To lay the question to rest, let me do two things: (i) restate it; (ii) answer it.

By $\|x\|$, we mean the Euclidean 2-norm throughout.

Show that the *induced* 2-norm $$\max_{\|x\|\not= 0} \frac{\|Ax\|}{\|x\|}$$ is given by $\sqrt{\lambda_{\max}(A^TA)}$

The proof is textbook material. For the lazy, here is an informal sketch.

Notice that since without loss of generality, we may rescale vector $x$, hence we may equivalently consider maximizing $\|Ax\|$ such that $\|x\|=1$.

Consider, $\|Ax\|^2 = x^TA^TAx$. The matrix $A^TA$ is SPD, so it has the eigendecomposition $V\Lambda V^T$, where $\Lambda$ is a nonnegative diagonal matrix.
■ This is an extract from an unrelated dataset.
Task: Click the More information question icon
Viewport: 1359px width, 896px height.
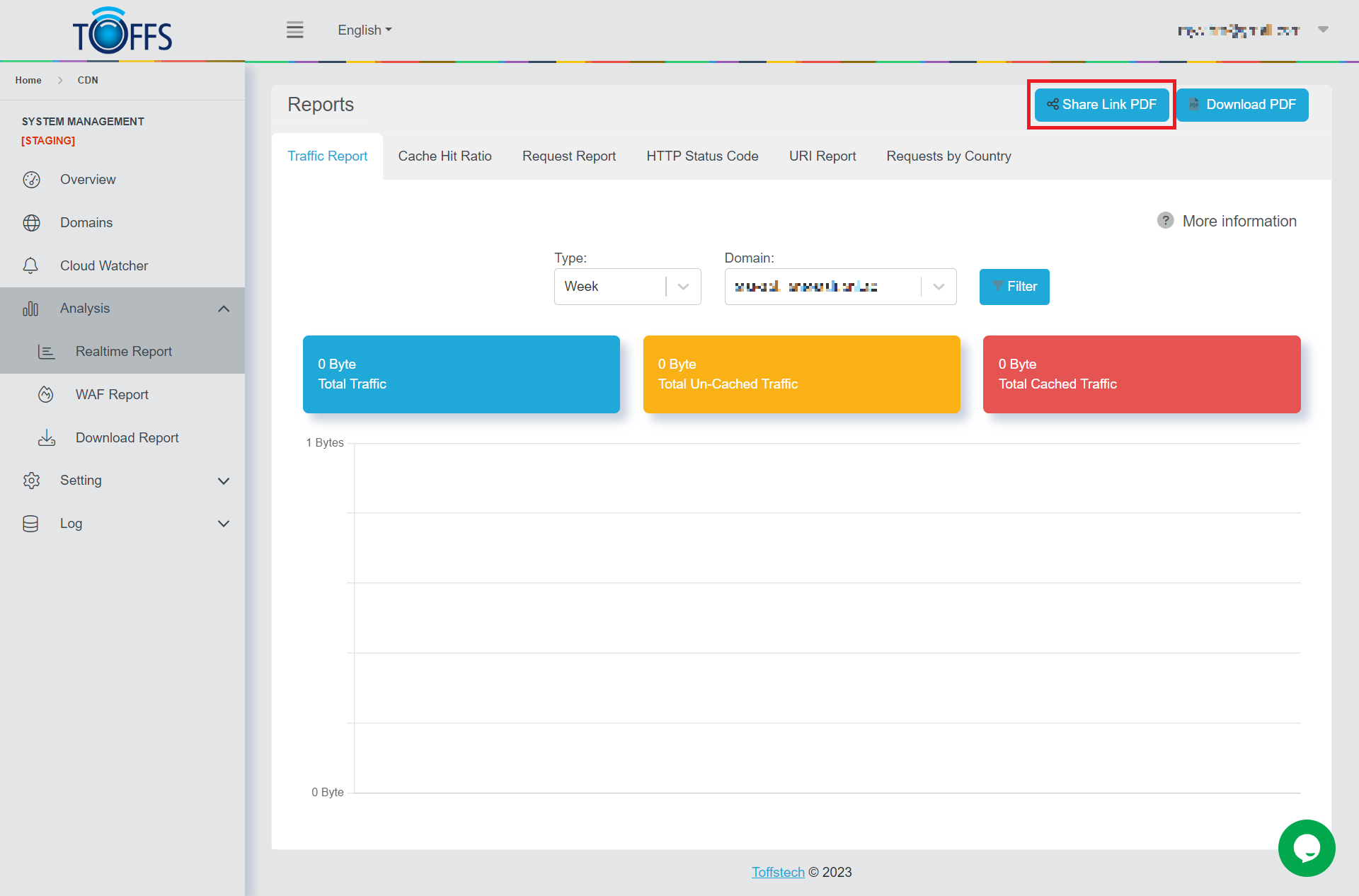Action: 1165,221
Thus, we have $x^TA^TAx = x^TV\Lambda V^Tx = y^T\Lambda y = \sum_i \lambda_i y_i^2$. This, implies that $\|Ax\|^2 \le \lambda_{\max}y^Ty = \lambda_{\max}x^TV^TVx=\lambda_{\max}$ because $V^TV=I$ and $x^Tx=1$.

To conclude the proof we now need to show that in fact $\|Ax\|^2 = \lambda_{\max}$. But this is trivial, because picking $x=v_{\max}$ (eigenvector corr to max eigenvalue), we attain this equality.

PS: Other proofs based on Lagrange multipliers etc. can also be given, but ultimately one needs to invoke something like $A^TAx=\lambda x$ at some point.